**Reading text**
____________

War secrets: what we say and what we don't
In ''War and Peace'' Leo Tolstoy depicted war as primal confusion. Ear-splitting explosions. Commands shouted and not heard, or ignored. Men and horses running hither and yon. Smoke everywhere. So went Napoleon's invasion of Russia in 1812. So went what Tolstoy called ''modern war.''
In 1984 we seem to be thinking about ''modern war'' the way Tolstoy saw men fighting it - by fits and starts, in brush-fire skirmishes, with lots and lots of primal confusion. The decibels are high. The visibility is low. We just can't get our war-and-peace discussions organized.
We declare it to be The Most Important Issue of Our Time. But our characteristic approach to the subject is oblique - the hit-and-run fact. We seize eagerly upon the testimony of accountants, making legends out of Pentagon cost overruns - the $7,600 coffeepot. We cite with a kind of perverse pleasure the weapons systems that don't seem to work, like the $6.8 million antiaircraft cannon DIVAD, caught tracking as its target the whirling blades of a latrine fan. We publicize the novelty items, like the demand of Brown University students for free suicide pills in the event of a nuclear holocaust. We deplore the cost of war, in every sense. But because we're half-convinced of its necessity, its inevitability, we don't know quite what to do. We don't know quite what to say. And so we let somebody else say it.
At the moment, our favored method for discussing war and peace is to turn on the tape recorder and catch veterans telling their stories - back with Homer around the campfires, keeping things anecdotal. Two new books on Vietnam bear the revealing titles, ''Vietnam Voices'' and ''Bloods: An Oral History of the Vietnam War by Black Americans.'' Then, of course, there's Studs Terkel's oral history of World War II, '' 'The Good War.' ''
Everybody from Studs on down emphasizes the irony of the title, so carefully placed in quotes. Still, a sort of moral nostalgia surrounds the book. The recorded comment of Robert Lekachman, a GI in the Pacific and now a prominent economist, summarizes the mood: ''It was the last time that most Americans thought they were innocent and good, without qualifications.''
Simple enough to satisfy John Wayne!

____________

**Supplied information**
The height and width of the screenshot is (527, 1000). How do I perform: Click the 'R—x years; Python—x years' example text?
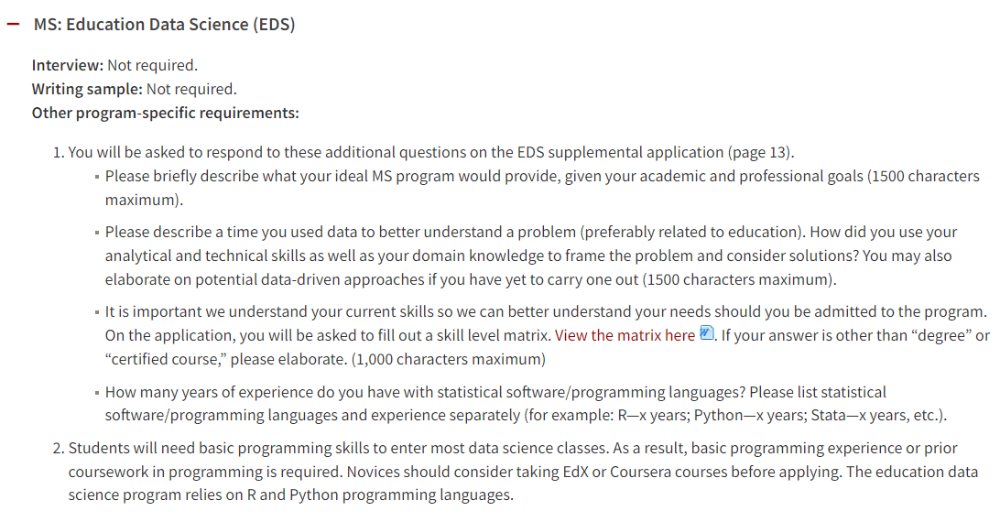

____________

**Assigned task 1**
Do these statements agree with the essay on war and peace? Answer yes or no for each and quote the words from the essay that decide it.
(a) The DIVAD antiaircraft cannon cost $6.8 million.
(b) Studs Terkel's book is an oral history of the Korean War.
(c) Robert Lekachman served as a GI in Europe.
**Assigned task 2**
Can you pick up the essay on war and peace after its final sentence and carry it forward?

**Response 1**
(a) Yes: "the $6.8 million antiaircraft cannon DIVAD"
(b) No: "Studs Terkel's oral history of World War II"
(c) No: "a GI in the Pacific and now a prominent economist"

**Response 2**
At least we can keep the subject of war and peace under control when we look backward - or can we? How confusing it is to move from World War II, the war safely under glass, to Vietnam, the war that just won't succumb to the past tense and take its place in the museum. ''The nastiest war in our history,'' one typical commentator calls it - like ''some terrible and mysterious family scandal that no one would explain.''
Was Vietnam that ''bad''? Was World War II that ''good''? Or are we using the contrast, to an extent, to express our divided feelings about all war? What self-contradictions our confusion creates! It was a general, Dwight Eisenhower, who indicted the ''military-industrial complex.'' It is a retired admiral, Gene La Rocque, who tells Terkel, ''We've institutionalized militarism.'' It is a civilian, briefly in uniform 40 years ago, who confesses that World War II was ''the most exciting experience in my life.''
Here we arrive at the intensely personal side of all the confusion. Is war the ultimate drama of manhood - still the ''field of honor'' despite its latter-day horrors? Or is it the supreme shame of humankind? Living in the post-Hiroshima world with dreams of Agincourt still dancing in our heads, our voices on the tapes are of two opinions - if not three. Doves on Monday, Hawks on Tuesday, and the rest of the week, something in between.
Tolstoy summed up ''modern war'' thus: ''Millions of men perpetrated against one another such innumerable crimes, frauds, treacheries, thefts, ... incendiarisms, and murders as in whole centuries are not recorded in the annals of all the law courts in the world, but which those who committed them did not at the time regard as being crimes.''
How strong, how indignant, how unqualified these words sound today! Today we live in a world where a ''limited'' nuclear war passes as an ''acceptable'' risk with some, while the rest of us are tempted to settle for a peace consisting of a series of so-called conventional wars, thousands of times more destructive, and confusing, than anything Tolstoy could imagine.
As we listen to ourselves and our tapes, we must ask: Was Tolstoy a 19 th-century naif or a conscience for his time and ours? Alas, that is just the question we can't answer until we do clarify our thinking about war and peace.